MÚSICA E INCLUSÃO
Na concepção de Brito (1998 ), a música é a “alquimia”que
organiza sons de diferentes qualidades, gerando emoções, sensações, percepções
e pensamentos que refletem o modo de sentir, perceber e pensar de um individuo,
de uma cultura ou época. (JOLY, 2003 pg 113). As frequências das notas musicais
geram ondas que podem ser representadas através de gráficos de ondas senóides
que interferem na formação molecular de quem a escuta, modificando
eletricamente os impulsos no cérebro, contribuindo para diferentes padrões
emocionais e cognitivos. Toda esta fonte física de música pode ajudar pessoas
que tenham necessidades especiais de diversas formas.
A música é uma importante ferramenta de sociabilização,
aprendizado, autoestima para os alunos
com Necessidades Especiais, mas para isto existe a necessidade de professores
habilitados especificamente em música, com cursos na área de inclusão.

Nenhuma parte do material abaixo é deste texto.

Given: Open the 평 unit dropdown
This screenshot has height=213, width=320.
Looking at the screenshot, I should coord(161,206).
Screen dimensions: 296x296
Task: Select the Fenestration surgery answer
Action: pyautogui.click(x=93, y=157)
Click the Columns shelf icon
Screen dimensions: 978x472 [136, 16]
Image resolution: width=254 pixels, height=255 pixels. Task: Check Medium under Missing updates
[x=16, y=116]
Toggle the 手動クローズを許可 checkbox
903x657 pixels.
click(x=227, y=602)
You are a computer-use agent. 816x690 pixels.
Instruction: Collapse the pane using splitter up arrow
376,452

Grande parte do conhecimento adquirido para o ensino da
música é direcionado para os alunos “ouvintes”. Pouco se sabe e discute nas
universidades ou escolas técnicas sobre o ensino da música para pessoas com
deficiência, tanto auditiva quanto visual. Muitos no meio acadêmico acreditam
na impossibilidade de ensinar música para pessoas que não podem ouvir. A
história e a prática nos mostram efetivamente o contrário, onde pessoas que
nasceram surdas ou adquiriram a deficiência mais tarde fazem música de
qualidade e que nada se difere das
outras pessoas.
A música é uma arte feita para todos aqueles que possuem a
capacidade de sentir vibrações, pois antes de tudo, a música é um fator
natural, inerente do ser humano e da natureza como um todo. Sabemos que
fisicamente todo som produz vibração que podemos sentir, o que nos da a
possibilidade de imaginar-mos diversas frequências não pelo som produzido, mas
sim pela vibração oriunda destas frequências. “O som pode ser sentido de
diferentes modos, sentidos pelo corpo e não só pelo” ouvido”.
A música por se tratar de uma atividade prazerosa é uma
importante ferramenta educativa em todos os momentos na vida dos alunos que
possuem Necessidades Educacionais Especiais.